FREEDOM AND SAFETY
In our overpopulated world, stuffed with an ever-growing stockpile of products, offline experiences have become key to personal fulfilment. While 78% of millennials choose to spend money on a desirable experience over something material, the trend extends beyond just young people, to every age bracket and socioeconomic class.
This tidal wave is already having extreme effects on the global economy and traditional business models. It requires a fundamental shift in how we look at everything, from revenue growth to personal happiness. Ultimately, the shift to an experience economy has the power not only to change how we spend our time and money, but also to promote inclusion and democratize happiness.
Products from every corner of the globe are easier to acquire than ever before - and many of them are even shipped for free. This ubiquity leads to commoditization, which drives down the perceived value of these objects.
One company that has continued to thrive is Lego, even as many households have reached saturation point, stuffed with toy building blocks. The company has launched in-store experiences and conventions accessible to all socioeconomic groups, designed to encourage collaboration and help build children’s cognitive skills. While many commoditized toy companies have faded in the digital age, Lego has doubled down on creating offline experiences that create connection and brand affinity.

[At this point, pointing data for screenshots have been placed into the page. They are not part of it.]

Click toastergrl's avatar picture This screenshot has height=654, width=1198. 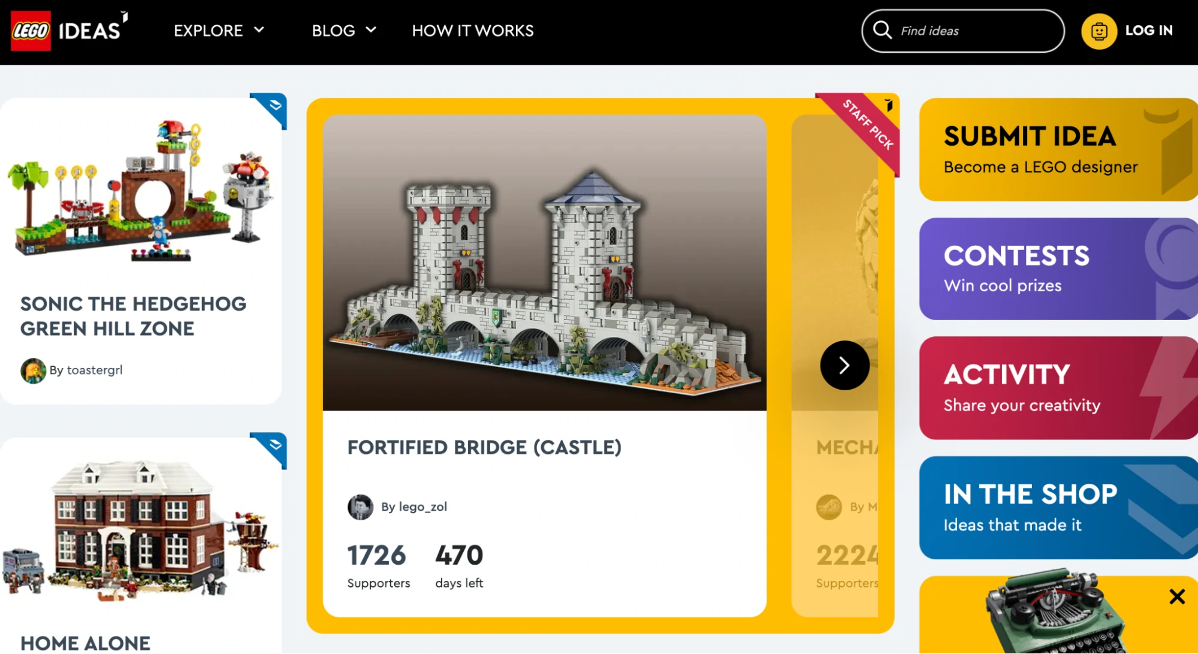(x=33, y=370)
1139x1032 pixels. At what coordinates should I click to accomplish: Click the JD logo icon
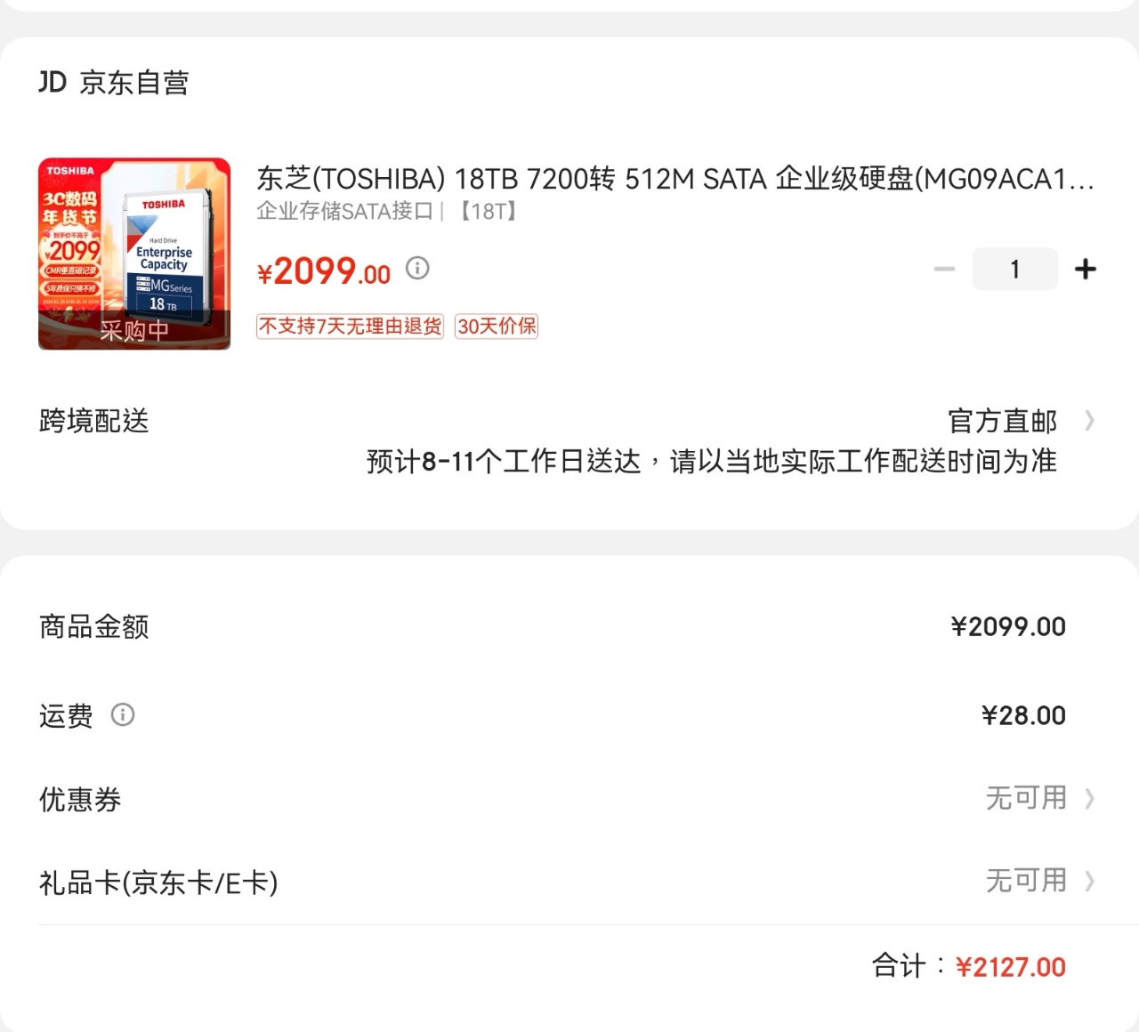(x=53, y=83)
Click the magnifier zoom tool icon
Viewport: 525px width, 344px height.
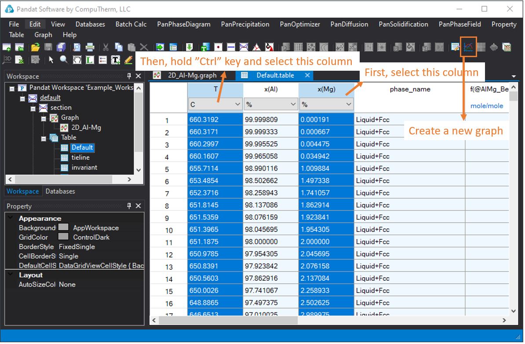(64, 60)
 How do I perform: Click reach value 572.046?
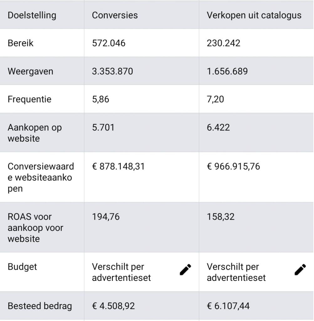coord(109,43)
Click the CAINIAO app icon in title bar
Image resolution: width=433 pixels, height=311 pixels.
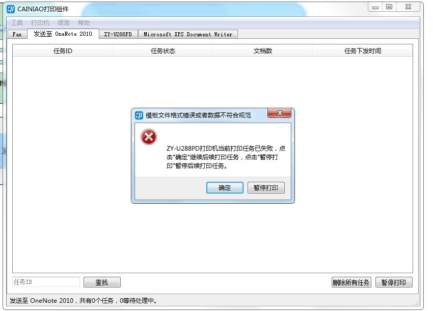(x=11, y=9)
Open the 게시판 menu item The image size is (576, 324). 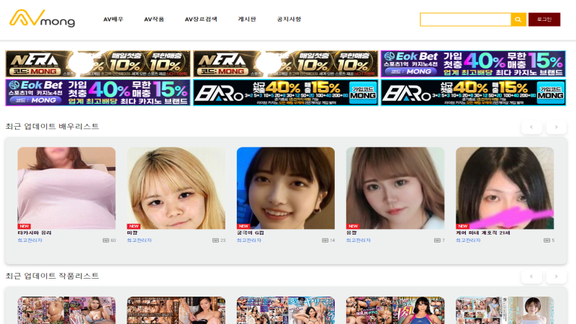[247, 19]
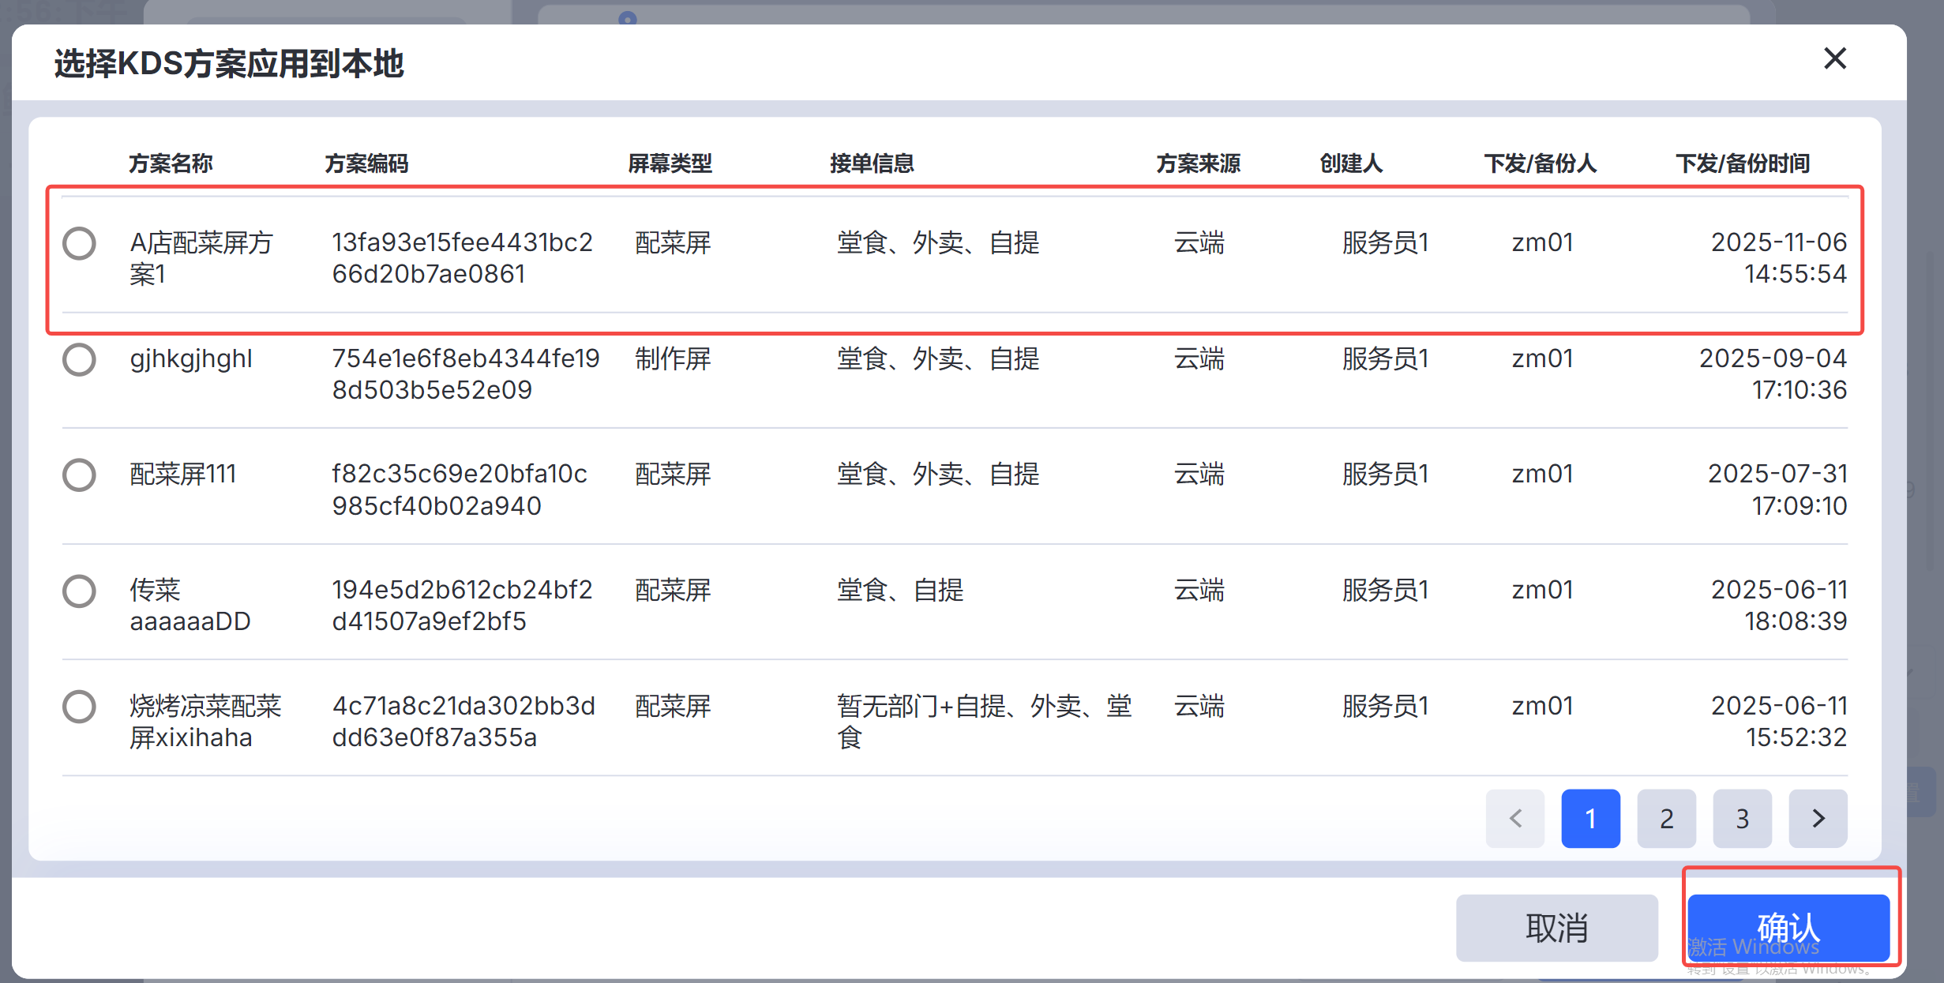Pick the 烧烤凉菜配菜屏xixihaha radio button

[80, 707]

When diamonds are no longer rare, and the world’s increasing number of urban residents are no longer interested in owning a car, rare experiences become the new social capital. Nowadays, the world’s biggest celebrities tend to post far more Instagram “humble brags” in exotic destinations than photos of new fur coats. The means and time to create unique experiences are this era’s luxury goods.
Many would argue that this trend toward an experiential economy is not a trend at all, but rather a realization of the longevity of human happiness. Professors Thomas Gilovich and Amit Kumar of Cornell University study the relationship between wealth and happiness, and conclude that “experiential purchases, such as vacations, concerts and meals out, tend to bring consumers more enduring happiness than material purchases, such as high-end clothing, jewellery and electronic gadgets”.
According to the researchers, experiences create more lasting happiness because they are more open to positive reinterpretation; they tend to become more meaningful parts of one’s identity; and they do more to foster social relationships. Experiences help us learn, grow and connect with each other, so it’s no surprise we choose to spend our money and time on them.
Since 1987, the share of consumer spending on live experiences and events has increased by 70%, relative to total US consumer spending. The importance of human experience is not new, but this massive shift has been waiting for the perfect moment - rampant overconsumption and the social platforms to amplify it.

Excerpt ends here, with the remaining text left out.